Saved data entries

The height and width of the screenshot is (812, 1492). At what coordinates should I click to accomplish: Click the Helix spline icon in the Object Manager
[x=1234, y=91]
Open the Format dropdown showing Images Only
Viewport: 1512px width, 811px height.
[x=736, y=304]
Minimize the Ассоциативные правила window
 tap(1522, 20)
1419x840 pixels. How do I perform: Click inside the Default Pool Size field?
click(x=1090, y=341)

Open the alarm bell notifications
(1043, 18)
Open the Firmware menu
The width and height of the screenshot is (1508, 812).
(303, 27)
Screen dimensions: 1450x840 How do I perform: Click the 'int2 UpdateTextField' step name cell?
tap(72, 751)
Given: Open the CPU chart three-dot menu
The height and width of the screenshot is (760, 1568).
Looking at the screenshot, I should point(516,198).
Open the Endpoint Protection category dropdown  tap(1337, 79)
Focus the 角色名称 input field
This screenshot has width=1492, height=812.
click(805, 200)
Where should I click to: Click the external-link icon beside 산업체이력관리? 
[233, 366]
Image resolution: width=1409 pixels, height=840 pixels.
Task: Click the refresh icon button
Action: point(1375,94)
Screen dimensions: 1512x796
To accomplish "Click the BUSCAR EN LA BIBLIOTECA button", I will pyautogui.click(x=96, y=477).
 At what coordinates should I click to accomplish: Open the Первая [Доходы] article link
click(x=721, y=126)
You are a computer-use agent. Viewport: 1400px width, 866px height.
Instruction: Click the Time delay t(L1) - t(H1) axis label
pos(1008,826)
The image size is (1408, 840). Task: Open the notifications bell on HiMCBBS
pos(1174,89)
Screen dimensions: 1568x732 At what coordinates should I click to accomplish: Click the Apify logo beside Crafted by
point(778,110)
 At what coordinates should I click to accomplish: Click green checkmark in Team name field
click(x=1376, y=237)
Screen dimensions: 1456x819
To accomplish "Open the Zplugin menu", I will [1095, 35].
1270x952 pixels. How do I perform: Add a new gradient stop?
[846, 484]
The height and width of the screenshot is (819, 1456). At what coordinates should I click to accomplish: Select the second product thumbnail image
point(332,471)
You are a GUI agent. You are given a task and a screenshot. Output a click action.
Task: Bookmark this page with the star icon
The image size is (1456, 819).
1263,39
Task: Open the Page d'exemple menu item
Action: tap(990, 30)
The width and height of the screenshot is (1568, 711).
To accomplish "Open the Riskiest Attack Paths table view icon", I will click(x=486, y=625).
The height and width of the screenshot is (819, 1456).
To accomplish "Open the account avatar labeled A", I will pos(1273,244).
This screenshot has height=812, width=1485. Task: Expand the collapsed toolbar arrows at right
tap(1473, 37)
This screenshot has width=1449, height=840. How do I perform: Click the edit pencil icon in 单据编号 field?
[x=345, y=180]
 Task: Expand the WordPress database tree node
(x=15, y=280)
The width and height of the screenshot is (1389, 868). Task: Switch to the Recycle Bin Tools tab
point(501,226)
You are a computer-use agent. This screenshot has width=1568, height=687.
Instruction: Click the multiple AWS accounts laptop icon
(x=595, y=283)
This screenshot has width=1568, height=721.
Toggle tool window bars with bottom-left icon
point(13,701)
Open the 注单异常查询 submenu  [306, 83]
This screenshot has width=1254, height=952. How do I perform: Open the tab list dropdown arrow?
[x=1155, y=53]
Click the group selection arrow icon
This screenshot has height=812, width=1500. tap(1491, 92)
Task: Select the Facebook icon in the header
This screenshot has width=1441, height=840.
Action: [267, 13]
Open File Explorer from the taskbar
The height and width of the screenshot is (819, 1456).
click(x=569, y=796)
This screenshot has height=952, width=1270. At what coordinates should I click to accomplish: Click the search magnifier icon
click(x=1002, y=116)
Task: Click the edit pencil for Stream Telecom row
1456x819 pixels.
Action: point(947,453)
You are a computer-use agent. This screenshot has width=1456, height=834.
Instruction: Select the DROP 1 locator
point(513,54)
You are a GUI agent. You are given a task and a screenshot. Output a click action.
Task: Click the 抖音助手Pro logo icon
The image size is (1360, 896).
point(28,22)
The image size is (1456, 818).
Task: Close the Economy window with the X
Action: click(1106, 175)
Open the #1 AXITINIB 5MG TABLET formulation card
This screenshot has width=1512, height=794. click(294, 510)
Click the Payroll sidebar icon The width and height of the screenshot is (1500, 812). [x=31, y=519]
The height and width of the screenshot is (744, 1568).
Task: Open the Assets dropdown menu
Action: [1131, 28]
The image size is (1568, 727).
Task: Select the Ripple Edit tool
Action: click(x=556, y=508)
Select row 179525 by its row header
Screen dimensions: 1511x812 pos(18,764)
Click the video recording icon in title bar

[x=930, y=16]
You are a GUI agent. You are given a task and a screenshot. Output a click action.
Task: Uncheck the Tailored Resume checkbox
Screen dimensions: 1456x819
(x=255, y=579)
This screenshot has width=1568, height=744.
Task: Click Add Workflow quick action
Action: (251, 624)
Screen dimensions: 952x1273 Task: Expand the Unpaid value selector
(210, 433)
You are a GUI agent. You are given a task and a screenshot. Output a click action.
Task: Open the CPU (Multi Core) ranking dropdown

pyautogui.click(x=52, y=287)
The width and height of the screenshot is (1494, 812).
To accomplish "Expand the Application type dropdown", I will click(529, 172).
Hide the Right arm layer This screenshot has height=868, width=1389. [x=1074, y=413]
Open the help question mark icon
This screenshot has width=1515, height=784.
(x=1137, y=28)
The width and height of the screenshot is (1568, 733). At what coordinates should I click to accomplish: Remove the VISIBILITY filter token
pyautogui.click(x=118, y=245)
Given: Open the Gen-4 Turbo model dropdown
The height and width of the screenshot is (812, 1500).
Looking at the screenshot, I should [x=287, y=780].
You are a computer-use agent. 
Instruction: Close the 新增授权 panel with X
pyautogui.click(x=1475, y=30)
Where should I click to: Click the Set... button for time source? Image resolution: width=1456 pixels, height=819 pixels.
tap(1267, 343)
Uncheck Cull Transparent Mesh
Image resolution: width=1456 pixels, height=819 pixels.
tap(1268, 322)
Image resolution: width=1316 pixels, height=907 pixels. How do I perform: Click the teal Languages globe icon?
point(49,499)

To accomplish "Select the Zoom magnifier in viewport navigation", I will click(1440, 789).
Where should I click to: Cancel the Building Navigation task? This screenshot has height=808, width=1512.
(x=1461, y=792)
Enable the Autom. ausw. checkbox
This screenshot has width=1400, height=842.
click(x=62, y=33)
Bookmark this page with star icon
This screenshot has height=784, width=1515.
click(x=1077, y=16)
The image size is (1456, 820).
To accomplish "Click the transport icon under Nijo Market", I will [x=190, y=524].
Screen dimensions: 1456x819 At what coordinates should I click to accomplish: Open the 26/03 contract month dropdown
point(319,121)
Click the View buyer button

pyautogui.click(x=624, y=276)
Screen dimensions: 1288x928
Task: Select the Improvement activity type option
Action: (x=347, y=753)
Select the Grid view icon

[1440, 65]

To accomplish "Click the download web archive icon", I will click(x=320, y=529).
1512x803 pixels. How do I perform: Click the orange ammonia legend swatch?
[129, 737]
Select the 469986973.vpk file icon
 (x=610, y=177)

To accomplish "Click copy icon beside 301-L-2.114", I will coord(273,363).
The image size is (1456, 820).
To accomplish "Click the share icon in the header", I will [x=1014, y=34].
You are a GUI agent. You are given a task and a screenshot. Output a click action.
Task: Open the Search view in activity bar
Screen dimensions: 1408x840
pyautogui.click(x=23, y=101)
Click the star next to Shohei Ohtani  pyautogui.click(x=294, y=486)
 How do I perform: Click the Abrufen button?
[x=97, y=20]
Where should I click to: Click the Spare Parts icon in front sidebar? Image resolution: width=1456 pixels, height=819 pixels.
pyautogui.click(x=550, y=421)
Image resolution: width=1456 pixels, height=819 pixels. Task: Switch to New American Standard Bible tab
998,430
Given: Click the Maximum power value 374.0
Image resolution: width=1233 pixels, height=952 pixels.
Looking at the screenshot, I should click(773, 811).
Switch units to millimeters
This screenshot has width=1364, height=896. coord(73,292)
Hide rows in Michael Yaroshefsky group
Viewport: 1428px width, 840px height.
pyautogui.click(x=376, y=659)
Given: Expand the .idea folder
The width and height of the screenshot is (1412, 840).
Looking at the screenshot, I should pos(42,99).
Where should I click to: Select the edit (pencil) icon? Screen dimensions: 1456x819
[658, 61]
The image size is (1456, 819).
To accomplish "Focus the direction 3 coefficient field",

▶ Task item
Wherever a line in the records contains the word "computer", copy that line.

▶ Response area
You are a computer-use agent. Viewport: 1400px width, 866px height.
You are a computer-use agent. This screenshot has width=1568, height=687.
You are a computer-use agent. This screenshot has width=1456, height=834.
You are a computer-use agent. 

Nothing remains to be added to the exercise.